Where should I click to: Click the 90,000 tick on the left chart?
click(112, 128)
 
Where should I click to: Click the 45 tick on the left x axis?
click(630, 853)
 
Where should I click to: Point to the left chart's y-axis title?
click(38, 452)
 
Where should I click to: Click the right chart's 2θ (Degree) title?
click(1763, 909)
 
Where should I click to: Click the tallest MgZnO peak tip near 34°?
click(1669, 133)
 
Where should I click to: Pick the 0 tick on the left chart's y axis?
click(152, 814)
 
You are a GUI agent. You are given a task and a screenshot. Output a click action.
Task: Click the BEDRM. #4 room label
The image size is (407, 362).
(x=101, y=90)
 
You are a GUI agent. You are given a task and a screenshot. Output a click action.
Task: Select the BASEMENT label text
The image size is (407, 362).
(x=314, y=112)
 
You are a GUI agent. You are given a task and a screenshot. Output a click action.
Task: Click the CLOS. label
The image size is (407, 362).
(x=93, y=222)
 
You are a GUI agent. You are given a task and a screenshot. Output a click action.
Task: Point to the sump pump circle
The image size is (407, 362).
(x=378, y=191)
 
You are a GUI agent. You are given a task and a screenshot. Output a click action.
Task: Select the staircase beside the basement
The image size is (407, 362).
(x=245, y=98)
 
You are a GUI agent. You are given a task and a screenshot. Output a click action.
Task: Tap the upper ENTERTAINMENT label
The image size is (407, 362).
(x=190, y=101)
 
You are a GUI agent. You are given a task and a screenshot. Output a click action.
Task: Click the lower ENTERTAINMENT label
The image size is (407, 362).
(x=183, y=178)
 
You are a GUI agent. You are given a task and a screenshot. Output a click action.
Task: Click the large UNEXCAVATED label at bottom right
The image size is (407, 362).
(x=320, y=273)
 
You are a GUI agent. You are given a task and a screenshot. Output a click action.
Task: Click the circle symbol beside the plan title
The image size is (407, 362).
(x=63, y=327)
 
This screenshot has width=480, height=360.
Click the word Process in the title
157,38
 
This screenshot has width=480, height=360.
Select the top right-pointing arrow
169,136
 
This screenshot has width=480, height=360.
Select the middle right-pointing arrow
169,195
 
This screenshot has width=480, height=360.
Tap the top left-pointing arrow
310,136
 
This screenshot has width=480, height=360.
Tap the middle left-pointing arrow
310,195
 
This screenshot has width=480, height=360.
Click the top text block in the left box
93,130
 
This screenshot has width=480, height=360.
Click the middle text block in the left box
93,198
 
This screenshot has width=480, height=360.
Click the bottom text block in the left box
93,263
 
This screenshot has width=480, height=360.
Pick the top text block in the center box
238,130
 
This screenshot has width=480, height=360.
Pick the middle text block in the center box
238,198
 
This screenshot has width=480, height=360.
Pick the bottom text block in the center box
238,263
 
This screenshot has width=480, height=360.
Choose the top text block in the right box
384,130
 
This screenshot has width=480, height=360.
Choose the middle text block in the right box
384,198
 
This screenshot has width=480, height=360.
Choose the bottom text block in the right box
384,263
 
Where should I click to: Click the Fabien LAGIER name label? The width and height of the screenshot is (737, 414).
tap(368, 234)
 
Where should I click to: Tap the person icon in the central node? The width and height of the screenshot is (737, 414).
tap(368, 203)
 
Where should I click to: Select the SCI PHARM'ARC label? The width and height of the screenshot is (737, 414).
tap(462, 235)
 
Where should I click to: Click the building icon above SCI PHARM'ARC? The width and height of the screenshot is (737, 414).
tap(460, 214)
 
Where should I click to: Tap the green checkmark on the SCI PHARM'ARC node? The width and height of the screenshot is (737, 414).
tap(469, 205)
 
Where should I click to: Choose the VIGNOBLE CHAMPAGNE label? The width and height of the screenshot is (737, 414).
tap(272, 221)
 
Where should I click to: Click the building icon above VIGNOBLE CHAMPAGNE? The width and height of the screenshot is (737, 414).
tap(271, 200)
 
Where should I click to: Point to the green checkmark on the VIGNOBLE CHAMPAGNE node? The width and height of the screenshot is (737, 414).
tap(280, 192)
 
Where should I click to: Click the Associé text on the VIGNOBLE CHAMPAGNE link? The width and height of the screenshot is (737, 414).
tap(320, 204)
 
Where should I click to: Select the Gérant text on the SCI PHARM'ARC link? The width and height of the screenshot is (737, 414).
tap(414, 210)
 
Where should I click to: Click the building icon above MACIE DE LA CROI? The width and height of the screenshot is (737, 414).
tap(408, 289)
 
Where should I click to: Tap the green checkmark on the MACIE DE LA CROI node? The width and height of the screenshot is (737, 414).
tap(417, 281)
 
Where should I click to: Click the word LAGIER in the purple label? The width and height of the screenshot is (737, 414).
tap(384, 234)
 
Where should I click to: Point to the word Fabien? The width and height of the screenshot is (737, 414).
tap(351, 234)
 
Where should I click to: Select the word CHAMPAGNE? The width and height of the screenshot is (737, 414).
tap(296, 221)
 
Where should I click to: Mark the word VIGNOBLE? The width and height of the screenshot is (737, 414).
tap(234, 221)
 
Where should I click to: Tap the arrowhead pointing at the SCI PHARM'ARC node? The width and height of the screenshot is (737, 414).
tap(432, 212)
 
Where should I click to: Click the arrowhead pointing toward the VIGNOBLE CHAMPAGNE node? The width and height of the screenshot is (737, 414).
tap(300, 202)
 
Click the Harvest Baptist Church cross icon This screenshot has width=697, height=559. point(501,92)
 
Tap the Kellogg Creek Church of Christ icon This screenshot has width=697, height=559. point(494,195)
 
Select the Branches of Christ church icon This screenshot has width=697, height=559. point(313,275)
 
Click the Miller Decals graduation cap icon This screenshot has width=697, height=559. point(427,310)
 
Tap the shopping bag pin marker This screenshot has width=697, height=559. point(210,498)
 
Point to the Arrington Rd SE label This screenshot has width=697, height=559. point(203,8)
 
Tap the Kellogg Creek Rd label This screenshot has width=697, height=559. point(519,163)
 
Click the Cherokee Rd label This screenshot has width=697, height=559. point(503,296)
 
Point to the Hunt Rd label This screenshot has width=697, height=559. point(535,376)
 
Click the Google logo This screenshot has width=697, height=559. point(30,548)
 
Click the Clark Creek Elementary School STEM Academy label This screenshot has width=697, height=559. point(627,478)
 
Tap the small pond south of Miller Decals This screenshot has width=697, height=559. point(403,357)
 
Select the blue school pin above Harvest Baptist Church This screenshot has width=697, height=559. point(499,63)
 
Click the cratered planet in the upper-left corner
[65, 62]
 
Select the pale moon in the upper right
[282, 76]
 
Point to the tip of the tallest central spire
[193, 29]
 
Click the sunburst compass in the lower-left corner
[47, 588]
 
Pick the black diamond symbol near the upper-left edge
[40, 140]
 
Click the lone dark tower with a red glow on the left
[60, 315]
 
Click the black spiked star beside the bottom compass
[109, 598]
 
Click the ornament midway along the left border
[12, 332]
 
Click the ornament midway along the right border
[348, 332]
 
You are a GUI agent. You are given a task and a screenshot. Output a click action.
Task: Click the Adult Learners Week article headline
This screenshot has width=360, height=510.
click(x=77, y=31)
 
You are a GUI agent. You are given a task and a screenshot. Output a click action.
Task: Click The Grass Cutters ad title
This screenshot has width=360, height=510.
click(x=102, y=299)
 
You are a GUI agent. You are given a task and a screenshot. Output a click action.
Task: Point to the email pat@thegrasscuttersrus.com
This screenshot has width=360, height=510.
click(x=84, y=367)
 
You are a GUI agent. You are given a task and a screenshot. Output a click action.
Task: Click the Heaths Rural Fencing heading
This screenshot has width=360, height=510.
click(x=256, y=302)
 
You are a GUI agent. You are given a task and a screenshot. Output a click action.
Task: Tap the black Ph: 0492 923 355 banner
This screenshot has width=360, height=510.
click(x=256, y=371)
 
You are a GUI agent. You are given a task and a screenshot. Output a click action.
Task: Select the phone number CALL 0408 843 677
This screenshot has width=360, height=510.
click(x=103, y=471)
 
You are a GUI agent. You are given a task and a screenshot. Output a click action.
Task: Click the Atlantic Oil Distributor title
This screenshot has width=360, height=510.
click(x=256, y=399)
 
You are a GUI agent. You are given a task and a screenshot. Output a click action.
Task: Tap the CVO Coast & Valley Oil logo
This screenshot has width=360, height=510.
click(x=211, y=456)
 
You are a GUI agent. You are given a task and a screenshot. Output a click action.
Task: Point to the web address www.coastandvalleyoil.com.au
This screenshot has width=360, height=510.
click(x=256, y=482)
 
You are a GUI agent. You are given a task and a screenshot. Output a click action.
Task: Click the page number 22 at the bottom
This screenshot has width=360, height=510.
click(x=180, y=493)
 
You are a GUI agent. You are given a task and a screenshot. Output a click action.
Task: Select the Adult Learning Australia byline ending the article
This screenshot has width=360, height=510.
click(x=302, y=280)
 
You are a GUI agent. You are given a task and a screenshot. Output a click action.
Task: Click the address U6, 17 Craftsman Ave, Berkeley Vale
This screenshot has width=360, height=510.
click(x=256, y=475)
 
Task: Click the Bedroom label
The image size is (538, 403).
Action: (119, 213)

----------

*REQUIRED WORK*.
Reproduce everything from the line containing "Where should I click to: Click the building icon above SCI" down to the line containing "tap(320, 204)", requests included. Multiply each tap coordinate in the answers by 2.2, round it to a whole number with halves going up, and leave the numbers inside the requests unchanged.

*RESULT OF THIS TASK*.
Where should I click to: Click the building icon above SCI PHARM'ARC? The width and height of the screenshot is (737, 414).
tap(1012, 471)
 
Where should I click to: Tap the green checkmark on the SCI PHARM'ARC node? The width and height of the screenshot is (737, 414).
tap(1032, 451)
 
Where should I click to: Choose the VIGNOBLE CHAMPAGNE label? The width and height of the screenshot is (737, 414).
tap(598, 486)
 
Where should I click to: Click the building icon above VIGNOBLE CHAMPAGNE? The width and height of the screenshot is (737, 414).
tap(596, 440)
 
Where should I click to: Point to the green checkmark on the VIGNOBLE CHAMPAGNE node? The width and height of the screenshot is (737, 414).
tap(616, 422)
 
Where should I click to: Click the Associé text on the VIGNOBLE CHAMPAGNE link? The width and height of the screenshot is (737, 414).
tap(704, 449)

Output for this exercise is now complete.